Fico heredó de su abuela, doña Libia Gómez de Zuluaga, su nariz prominente, la forma de su cara y sus cabellos castaños claros; aunque, casi todas sus hijas, incluyendo la madre del candidato, eran rubias.

Ella acostumbrada a atender el público, lo hacía de finas maneras, con regularidad lucía un collar y alguna joya muy discreta, que la hacían ver muy elegante.

En el almacén Antioquia, siempre estaba sentada en el escritorio y manejaba el dinero. Conocía a todos los cartagueños y concedía créditos “de palabra” cono era la usanza por la época, en casi todos los almacenes de la zona paisa.

Don Alfonso, el abuelo de Fico, era un vendedor nato y entrador, de esos que hoy llamarían “vendedor a presión” pues quien entraba allí, casi siempre salía con algo en las manos. Era de figura dominante, alto, narigón y robusto, y lucia siempre un anillo grande de rubí. Su presencia recordaba vagamente a Charles De Gaulle, por la misma época el presidente de Francia.

Cuando algún cliente se antojaba de alguna mercancía y no tenía el dinero suficiente, su esposa se las arreglaba para recibir alguna cuota inicial y financiar el resto.

Es decir, la pareja no dejaba escapar ninguna venta.

A eso de las cinco de la tarde, bajaban las ventas y empezaban a llegar los contertulios de la “Tertulia de los Marinillos”.

Mi padre era de los primeros en llegar y venía siempre acompañado de mi hermano Mario, quien entonces tenía ocho años. Pero había una razón para ello: al empezar la reunión, doña Libia se escapaba de la misma y le decía al niño que la acompañara al misa de 5:30 en San Jorge a solo una cuadra del almacén.

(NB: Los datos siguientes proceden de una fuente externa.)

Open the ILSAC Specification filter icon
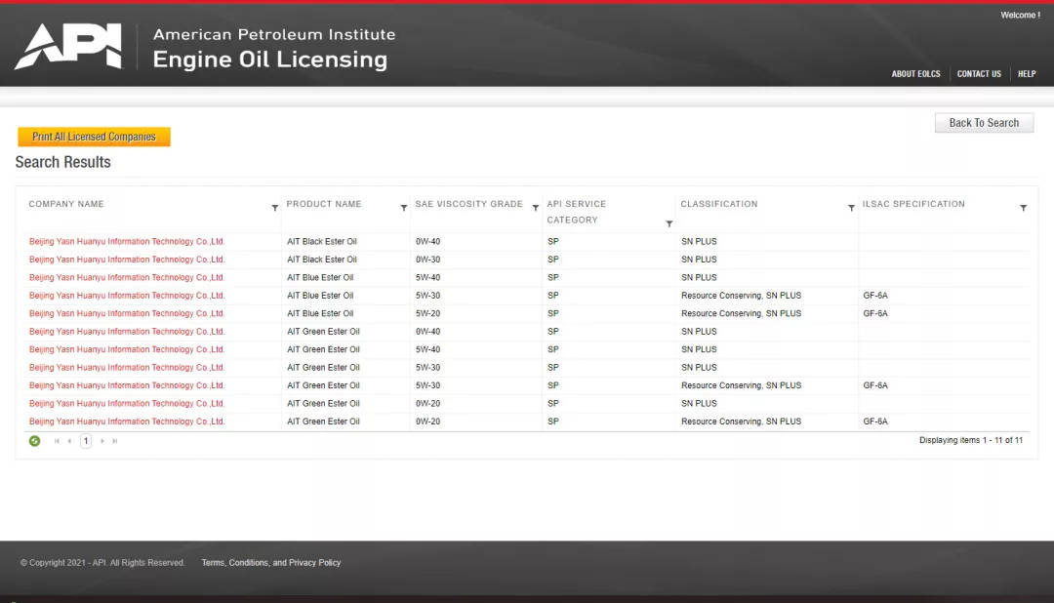 click(1023, 208)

Por supuesto el chiquillo la acompañaba, no tanto por el interés en la misa, sino porque después pasaban a la Pastelería Inglesa a mecatear. Aún él recuerda que, al salir del lugar, ella se repintaba los labios, “para que Alfonso no se diera cuenta que andaba a escondidas hartándose de bizcochos”. Ella era muy generosa consigo misma y con los niños que entraban al almacén, en este tema de las chocolatinas y confites.

Eran una pareja feliz y ambos excelentes contadores de historias, que hacían las delicias de las reuniones pues ambos narraban versiones distintas de la misma anécdota y se refutaban en medio de carcajadas y divertidas contradicciones.

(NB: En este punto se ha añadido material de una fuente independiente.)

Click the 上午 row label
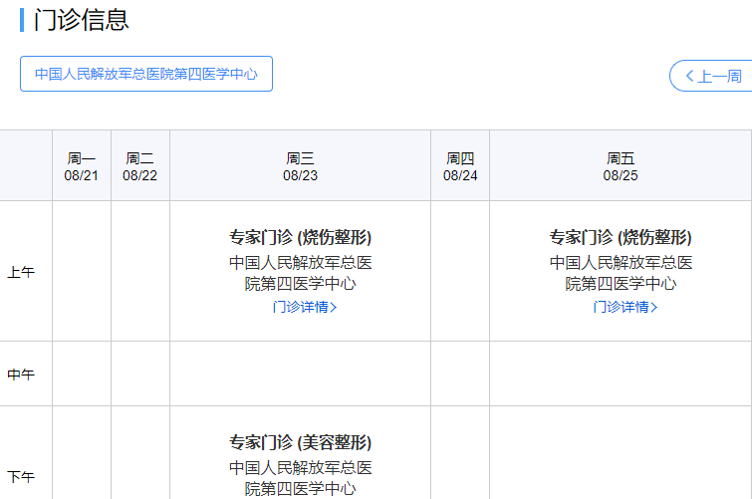 click(x=21, y=272)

Eran muy populares y serviciales en la sociedad pereirana, hasta el punto de que su lujoso automóvil Chevrolet Belair, último modelo, los prestaban a amigos muy cercanos para algún matrimonio.

En una ocasión ambas familias celebrábamos los quince años de la niña menor de la pareja, en su casa de Pereira. A pesar de lo animado del festejo, mis padres abandonaron la reunión antes del final, puesto que debían regresar a Cartago, pues por la época la vía era muy estrecha.

Al salir de la casa a la calle, un automóvil fantasma trepó al andén y golpeó a mi padre, quien cayendo al piso sangraba profusamente en los pantalones. Llevado al médico, éste conceptuó que solo tenía una contusión en el hombro y probablemente un ligero sangrado en la vejiga, que al rato desapareció.

¡Por fortuna aquella fiesta inolvidable no terminó en tragedia!